Datactics DQE (Data Quality Extensions)
Datactics DQE is a data cleansing tool for MySQL users. The following is a brief overview of the Datactics’ Clean, Extract and Validate engines which have been embedded within DB2 running on Windows and Linux. Z-O/S is due shortly.
These Data Quality Extensions offer the following benefits:
• Profile whole data sets to reveal all invalid records
• Parse data to identify attributes and move to specific field
• Adjustable fuzzy matching more effective than SQL
• Standardise units of measure, abbreviations, colours, descriptions etc
• Embedded in the database, no integration issues
Clean
The Clean function enables dynamic cleansing and standardization of the data being returned by a SQL statement, function or stored procedure. Using reference tables, it allows the user to apply changes to the data held in a specified column. For example to remove punctuation, standardize abbreviations or correct misspellings.
Extract
The Extract function uses reference tables containing keywords, patterns and regular expressions to extract data elements from within a specified column. For example to parse a name or address into appropriate fields, or to isolate individual attributes from a product description.
Validate
The Validate function can be used to profile data in one or more columns and verify the content for completeness, accuracy and validity. Again reference tables are used to specify what values, data types and patterns are allowed. The data can then be flagged or scored appropriately, which can then be used to produce exception reports of invalid data, or to ascertain which information is preferred.
Fuzzy matching
Datactics’ fuzzy matching algorithms can be applied to the reference data for each of the above functions to allow a pre-defined number of errors.
Example of fuzzy matching applied to Clean function: If we want to standardize “Apartment” to “Apt.”, allowing 1 error will enable us to compensate for possible spelling mistakes such as “Appartment” and “Aprtment” and therefore standardize these also.
Value Proposition
The advantage of using these pre-built functions is that they achieve much more than can be done using SQL queries alone yet they run in the same way and can be built into a SQL query by anyone who is familiar with SQL.
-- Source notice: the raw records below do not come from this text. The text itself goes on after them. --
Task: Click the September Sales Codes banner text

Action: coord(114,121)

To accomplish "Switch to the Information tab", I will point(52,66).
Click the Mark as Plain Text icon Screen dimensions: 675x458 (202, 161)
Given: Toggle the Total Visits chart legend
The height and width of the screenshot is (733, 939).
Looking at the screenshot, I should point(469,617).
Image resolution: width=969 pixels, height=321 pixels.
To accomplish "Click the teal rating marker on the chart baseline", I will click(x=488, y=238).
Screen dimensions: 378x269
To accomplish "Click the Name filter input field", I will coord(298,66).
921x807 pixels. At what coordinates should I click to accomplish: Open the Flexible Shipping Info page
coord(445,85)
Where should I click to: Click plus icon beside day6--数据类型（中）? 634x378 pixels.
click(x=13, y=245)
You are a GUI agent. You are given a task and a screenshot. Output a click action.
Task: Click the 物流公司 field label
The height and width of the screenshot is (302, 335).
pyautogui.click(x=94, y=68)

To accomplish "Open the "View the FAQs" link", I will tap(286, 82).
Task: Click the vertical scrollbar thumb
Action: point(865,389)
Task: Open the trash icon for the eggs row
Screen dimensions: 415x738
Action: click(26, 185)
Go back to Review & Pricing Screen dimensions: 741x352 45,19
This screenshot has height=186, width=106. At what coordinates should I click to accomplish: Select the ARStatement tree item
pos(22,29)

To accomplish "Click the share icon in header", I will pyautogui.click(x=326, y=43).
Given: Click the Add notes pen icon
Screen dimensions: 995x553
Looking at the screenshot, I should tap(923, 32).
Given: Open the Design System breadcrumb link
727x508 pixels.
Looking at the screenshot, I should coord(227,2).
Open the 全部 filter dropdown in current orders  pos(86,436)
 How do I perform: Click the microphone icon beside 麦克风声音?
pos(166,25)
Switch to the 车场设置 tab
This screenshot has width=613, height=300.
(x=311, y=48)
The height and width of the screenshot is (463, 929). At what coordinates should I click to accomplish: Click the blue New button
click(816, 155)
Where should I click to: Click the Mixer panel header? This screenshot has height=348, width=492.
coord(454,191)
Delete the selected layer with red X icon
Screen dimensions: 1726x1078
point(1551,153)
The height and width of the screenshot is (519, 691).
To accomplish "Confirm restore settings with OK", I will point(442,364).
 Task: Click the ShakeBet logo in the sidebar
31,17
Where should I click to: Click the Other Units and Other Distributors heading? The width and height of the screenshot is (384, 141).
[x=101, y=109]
The profiling capability alone brings big advantages over the use of small samples and when combined with the adjustable fuzzy matching will give unparalleled accuracy.
This means that wherever there is a need for cleansing data such as during system migrations or dashboarding of data quality for governance and compliance better results are available at a lower cost and shorter time than trying to handcraft SQL queries.